──────── DATA EXCERPTS ────────

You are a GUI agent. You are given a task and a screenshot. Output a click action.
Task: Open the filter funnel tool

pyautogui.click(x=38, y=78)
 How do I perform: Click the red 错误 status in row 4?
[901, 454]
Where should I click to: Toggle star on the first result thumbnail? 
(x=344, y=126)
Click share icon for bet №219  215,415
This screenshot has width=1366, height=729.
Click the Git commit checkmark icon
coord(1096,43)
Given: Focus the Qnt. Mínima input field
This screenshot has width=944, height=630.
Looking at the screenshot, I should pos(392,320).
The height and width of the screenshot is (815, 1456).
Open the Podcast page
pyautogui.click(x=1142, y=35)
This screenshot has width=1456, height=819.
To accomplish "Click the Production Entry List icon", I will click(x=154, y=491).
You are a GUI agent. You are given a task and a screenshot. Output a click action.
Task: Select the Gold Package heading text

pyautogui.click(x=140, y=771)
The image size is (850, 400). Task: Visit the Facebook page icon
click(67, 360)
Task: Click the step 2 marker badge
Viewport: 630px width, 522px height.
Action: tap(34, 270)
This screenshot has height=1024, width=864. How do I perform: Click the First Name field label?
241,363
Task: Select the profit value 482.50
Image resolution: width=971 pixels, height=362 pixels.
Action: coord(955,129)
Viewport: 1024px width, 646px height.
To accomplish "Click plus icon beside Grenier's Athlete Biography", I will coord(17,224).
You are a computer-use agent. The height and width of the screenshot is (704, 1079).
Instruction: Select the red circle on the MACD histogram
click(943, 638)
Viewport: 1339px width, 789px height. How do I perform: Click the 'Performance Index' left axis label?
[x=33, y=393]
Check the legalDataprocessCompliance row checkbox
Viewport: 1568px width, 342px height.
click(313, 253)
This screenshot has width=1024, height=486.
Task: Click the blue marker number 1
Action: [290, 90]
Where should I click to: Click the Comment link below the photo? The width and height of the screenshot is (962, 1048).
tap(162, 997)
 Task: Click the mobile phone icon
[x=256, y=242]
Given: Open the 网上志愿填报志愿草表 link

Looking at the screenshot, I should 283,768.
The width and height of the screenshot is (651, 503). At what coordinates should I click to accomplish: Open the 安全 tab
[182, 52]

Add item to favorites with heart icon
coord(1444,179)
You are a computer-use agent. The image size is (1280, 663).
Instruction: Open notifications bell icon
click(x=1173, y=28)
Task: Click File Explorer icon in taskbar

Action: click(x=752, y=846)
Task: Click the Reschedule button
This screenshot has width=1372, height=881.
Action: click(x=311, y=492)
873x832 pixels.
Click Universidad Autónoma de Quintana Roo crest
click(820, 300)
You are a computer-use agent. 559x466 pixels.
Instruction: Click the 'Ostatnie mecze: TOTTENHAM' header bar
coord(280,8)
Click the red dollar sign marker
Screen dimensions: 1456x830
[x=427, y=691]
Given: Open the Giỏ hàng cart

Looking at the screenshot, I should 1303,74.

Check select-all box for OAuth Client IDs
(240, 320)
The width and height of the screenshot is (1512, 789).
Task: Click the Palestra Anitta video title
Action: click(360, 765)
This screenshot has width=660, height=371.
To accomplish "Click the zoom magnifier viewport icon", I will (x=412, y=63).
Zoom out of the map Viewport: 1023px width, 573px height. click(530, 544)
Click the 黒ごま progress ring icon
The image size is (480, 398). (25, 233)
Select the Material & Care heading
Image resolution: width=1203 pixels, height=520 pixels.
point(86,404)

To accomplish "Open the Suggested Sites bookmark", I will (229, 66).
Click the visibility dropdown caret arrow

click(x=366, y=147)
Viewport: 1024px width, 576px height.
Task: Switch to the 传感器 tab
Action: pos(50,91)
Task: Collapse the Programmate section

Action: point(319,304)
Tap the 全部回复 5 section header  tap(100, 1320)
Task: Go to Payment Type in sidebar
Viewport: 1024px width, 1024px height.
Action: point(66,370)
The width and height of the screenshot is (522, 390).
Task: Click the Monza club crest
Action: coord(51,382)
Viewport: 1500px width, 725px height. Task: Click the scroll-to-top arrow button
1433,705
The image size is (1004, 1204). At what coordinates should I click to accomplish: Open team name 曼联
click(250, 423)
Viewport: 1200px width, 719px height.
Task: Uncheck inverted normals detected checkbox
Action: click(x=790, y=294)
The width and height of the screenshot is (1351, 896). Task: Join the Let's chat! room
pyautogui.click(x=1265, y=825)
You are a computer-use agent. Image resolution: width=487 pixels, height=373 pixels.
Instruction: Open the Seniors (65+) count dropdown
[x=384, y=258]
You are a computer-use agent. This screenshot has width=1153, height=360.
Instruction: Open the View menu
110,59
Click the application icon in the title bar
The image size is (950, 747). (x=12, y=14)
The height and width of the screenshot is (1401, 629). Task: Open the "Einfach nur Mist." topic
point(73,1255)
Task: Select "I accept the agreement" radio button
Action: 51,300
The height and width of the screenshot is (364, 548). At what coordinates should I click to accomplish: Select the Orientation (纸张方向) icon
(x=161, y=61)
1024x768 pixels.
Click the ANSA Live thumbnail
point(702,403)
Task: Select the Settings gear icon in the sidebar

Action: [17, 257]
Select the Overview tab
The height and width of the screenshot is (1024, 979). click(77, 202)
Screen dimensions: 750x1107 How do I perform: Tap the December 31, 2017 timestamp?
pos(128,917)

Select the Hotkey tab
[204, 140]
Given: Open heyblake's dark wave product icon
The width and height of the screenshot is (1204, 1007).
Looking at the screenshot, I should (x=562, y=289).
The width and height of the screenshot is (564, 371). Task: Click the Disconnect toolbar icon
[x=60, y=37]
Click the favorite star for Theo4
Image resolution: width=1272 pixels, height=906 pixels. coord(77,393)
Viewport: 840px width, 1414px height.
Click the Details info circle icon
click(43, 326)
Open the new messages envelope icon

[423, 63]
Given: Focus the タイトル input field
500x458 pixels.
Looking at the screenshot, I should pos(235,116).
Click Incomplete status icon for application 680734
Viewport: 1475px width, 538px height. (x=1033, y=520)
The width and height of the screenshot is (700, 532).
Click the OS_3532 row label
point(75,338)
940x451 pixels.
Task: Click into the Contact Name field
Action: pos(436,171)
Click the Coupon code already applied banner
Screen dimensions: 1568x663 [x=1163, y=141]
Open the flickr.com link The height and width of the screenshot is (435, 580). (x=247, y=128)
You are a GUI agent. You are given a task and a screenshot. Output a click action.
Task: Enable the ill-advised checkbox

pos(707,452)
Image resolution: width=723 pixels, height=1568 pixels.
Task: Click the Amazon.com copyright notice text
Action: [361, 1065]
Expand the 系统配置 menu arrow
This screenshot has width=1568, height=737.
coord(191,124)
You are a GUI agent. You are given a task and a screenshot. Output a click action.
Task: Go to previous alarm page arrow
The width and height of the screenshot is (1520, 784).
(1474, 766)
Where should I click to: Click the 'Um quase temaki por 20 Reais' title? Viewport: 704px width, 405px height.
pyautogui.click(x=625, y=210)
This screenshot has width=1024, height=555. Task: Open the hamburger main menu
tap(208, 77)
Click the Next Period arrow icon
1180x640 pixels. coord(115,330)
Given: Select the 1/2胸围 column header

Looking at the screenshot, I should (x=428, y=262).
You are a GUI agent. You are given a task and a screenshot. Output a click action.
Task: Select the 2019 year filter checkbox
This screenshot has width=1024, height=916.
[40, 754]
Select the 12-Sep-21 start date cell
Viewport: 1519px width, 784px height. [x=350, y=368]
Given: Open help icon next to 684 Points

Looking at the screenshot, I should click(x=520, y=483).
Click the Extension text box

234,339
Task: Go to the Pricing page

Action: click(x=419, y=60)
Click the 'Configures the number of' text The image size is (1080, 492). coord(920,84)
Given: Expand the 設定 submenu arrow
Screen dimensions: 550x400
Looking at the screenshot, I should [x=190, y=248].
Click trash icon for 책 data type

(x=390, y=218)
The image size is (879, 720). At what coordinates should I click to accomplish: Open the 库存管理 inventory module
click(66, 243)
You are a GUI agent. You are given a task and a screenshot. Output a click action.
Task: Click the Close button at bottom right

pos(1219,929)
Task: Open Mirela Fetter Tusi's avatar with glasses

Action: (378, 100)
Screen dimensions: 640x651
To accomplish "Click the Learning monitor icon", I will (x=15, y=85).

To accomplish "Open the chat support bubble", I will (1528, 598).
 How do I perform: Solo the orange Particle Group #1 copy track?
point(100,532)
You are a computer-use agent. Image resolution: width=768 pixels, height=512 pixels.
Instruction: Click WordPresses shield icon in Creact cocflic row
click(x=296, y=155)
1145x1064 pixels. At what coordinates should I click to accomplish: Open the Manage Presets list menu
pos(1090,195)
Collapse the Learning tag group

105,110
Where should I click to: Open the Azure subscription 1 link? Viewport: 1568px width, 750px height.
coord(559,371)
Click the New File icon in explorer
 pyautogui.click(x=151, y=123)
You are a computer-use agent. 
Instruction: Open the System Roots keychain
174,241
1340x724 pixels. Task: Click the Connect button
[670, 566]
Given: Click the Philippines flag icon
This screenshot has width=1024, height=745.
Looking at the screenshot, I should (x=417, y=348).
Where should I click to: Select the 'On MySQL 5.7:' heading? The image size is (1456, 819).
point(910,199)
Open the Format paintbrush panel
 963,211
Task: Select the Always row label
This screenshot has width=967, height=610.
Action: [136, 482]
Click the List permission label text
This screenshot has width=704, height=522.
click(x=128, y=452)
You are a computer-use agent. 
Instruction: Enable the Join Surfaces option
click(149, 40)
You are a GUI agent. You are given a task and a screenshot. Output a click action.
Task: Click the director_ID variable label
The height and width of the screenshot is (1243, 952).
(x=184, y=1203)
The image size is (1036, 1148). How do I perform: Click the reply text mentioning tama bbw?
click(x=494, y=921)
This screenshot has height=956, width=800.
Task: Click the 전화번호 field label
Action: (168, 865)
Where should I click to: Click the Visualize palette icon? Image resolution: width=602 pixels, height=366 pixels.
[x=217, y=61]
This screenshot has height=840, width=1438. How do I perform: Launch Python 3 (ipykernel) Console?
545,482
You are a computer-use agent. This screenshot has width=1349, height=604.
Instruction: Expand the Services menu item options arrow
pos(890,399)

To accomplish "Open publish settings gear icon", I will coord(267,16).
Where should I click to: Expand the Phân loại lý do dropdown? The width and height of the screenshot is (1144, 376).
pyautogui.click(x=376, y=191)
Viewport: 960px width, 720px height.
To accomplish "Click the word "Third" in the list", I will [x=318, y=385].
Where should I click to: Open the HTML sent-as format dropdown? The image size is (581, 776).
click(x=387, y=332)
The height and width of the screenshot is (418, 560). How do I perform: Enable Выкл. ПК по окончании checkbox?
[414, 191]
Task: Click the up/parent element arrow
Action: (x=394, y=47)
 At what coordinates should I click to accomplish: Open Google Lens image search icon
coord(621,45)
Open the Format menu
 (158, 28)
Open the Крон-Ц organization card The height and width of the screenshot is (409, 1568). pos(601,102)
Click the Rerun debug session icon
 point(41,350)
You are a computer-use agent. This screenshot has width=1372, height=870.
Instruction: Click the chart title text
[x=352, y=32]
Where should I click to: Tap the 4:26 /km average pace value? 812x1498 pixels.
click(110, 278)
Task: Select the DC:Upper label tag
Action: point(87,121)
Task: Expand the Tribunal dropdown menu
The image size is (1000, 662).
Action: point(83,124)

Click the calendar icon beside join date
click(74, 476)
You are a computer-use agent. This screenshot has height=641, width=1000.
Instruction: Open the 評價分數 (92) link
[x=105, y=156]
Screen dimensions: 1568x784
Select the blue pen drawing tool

────────

WHAT YOU WILL DO: Check each line of the listing for the word "Focus" and state how many lines contain it, with no other words.

RESPONSE TO THE TASK: 2